Yes they can be, we use jitterbugs and buzzbaits mostly, best color seems to be black.


----------



## Pigsticker (Oct 18, 2006)

I slay the smallies at night on Rice lake in Canada. I use the jitterbug till I can no longer see it then usually switch to a white sluggo. I know the sluggo isn't top water but its close, I can walk the dog with it. The only reason I switch is because I can feel the hit better. Never tried in a stream for smallies though. Too many snags at night IMO.


----------



## Pigsticker (Oct 18, 2006)

Heres a few night time smallies


----------



## ThunderHawk7 (May 3, 2004)

> Yes they can be, we use jitterbugs and buzzbaits mostly, best color seems to be black.
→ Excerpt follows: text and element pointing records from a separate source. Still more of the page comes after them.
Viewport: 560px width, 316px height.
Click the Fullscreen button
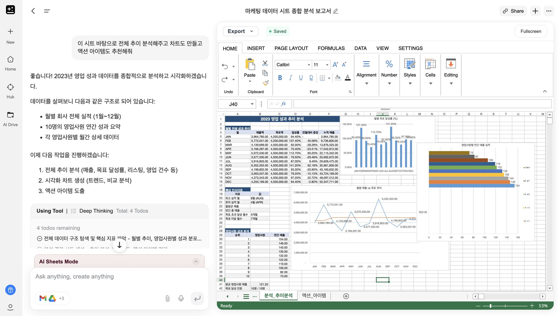point(530,31)
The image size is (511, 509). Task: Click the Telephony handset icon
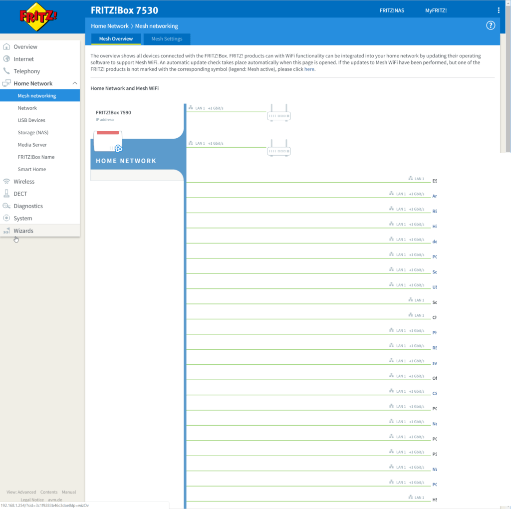6,71
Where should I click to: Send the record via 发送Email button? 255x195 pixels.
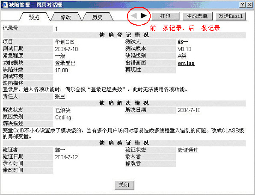pos(231,16)
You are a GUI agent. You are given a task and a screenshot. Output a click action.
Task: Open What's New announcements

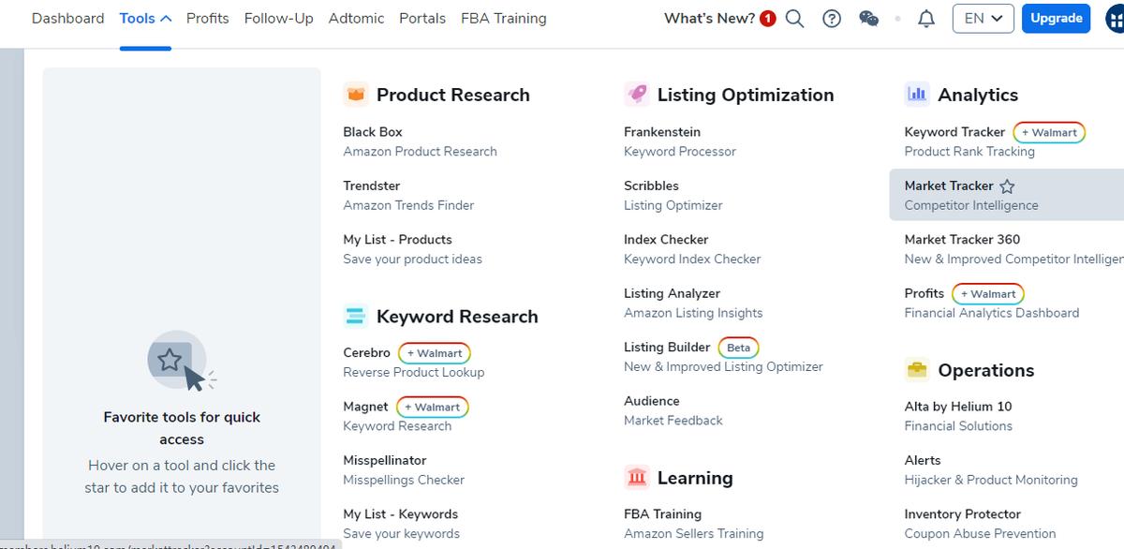pyautogui.click(x=709, y=19)
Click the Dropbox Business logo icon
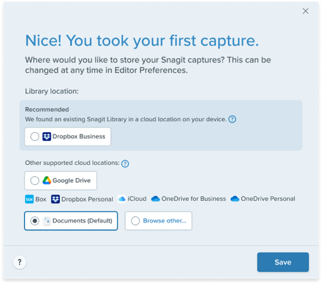The width and height of the screenshot is (322, 284). tap(46, 137)
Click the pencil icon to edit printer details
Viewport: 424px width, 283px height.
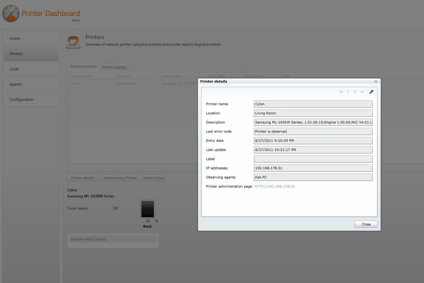pyautogui.click(x=371, y=92)
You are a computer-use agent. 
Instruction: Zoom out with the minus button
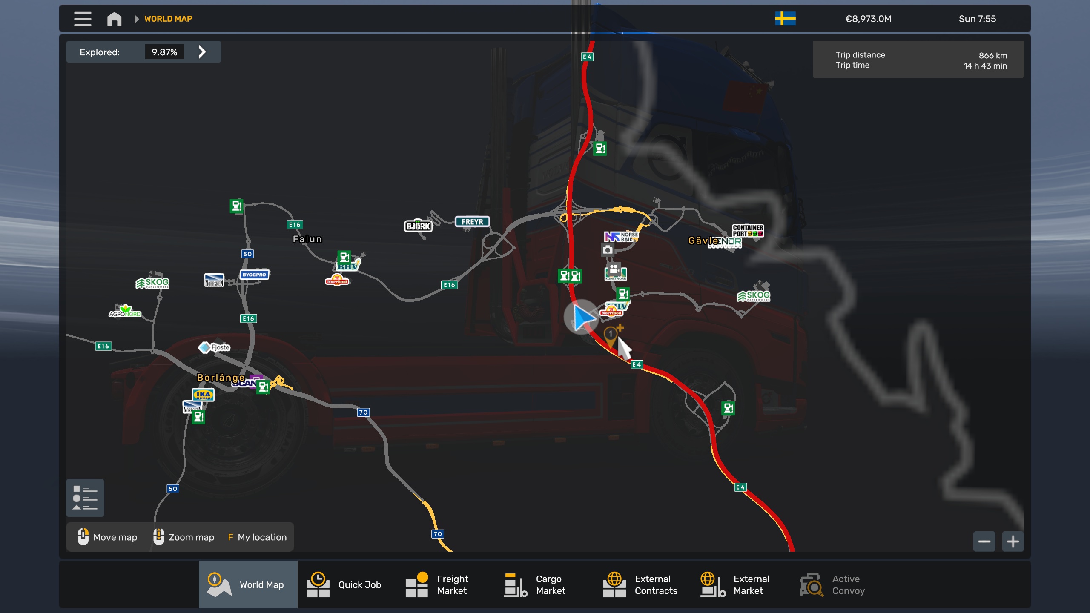click(x=984, y=541)
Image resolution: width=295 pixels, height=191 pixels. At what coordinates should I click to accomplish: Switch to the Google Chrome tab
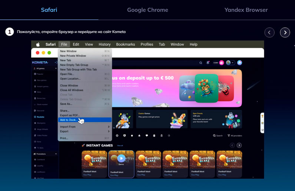pyautogui.click(x=148, y=10)
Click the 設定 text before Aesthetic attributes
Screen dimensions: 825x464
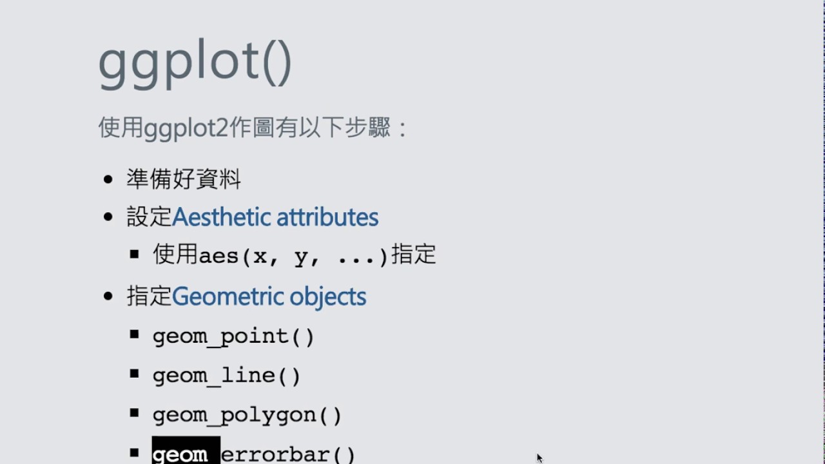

I agree, I always like to throw the large black jitter bug with the segmented body!!!!! Too much fun.... I have moved on to lake fishing at night with black lights but I have some great memories of fishing Beaver Creek State Park at night with Jitterbugs....


Hawk


----------



## dinkbuster1 (Oct 28, 2005)

cool! guess i am going to have to invest in some topwaters!


----------



## bassattacker (Mar 14, 2007)

black lights at night with topwater is awsome fishing, and if anyone wants to get a really nice cheap black like that runs off of AA battiers hit a Spencers Gift Shop in any mall, they have 12" portable Black Lights that run off of 8 AA battiers and last about 2 full nights of fishing before changing the batteries they sell them for like $10.


----------



## Tiny Tim (Sep 19, 2006)

I use black spinnerbaits in 1/4--3/8 and 1/2oz.depending on how deep the water is. For a trailer I use a black # 11 pork frog or a 4 inch plastic craw.We do a lot of fishing on Salt Fork and Seneca at night. Strike King makes a good spinnerbait for night fishing also that is called a Mid-night Special. You can just fish them back to the boat real slow or let them sink and slow-roll them back also. Piedmont is a perfect lake to go for Smallmouths at night as there are some rod buster Small-Jaws living there. Salt Fork used to have good numbers of Smallmouths in it but in the last few years they seem harder to come by.


----------



## streamstalker (Jul 8, 2005)

The hottest action I have ever had for stream smallies is on a long slow bend in a local creek starting around sunset in june/july with a black jitterbug.


----------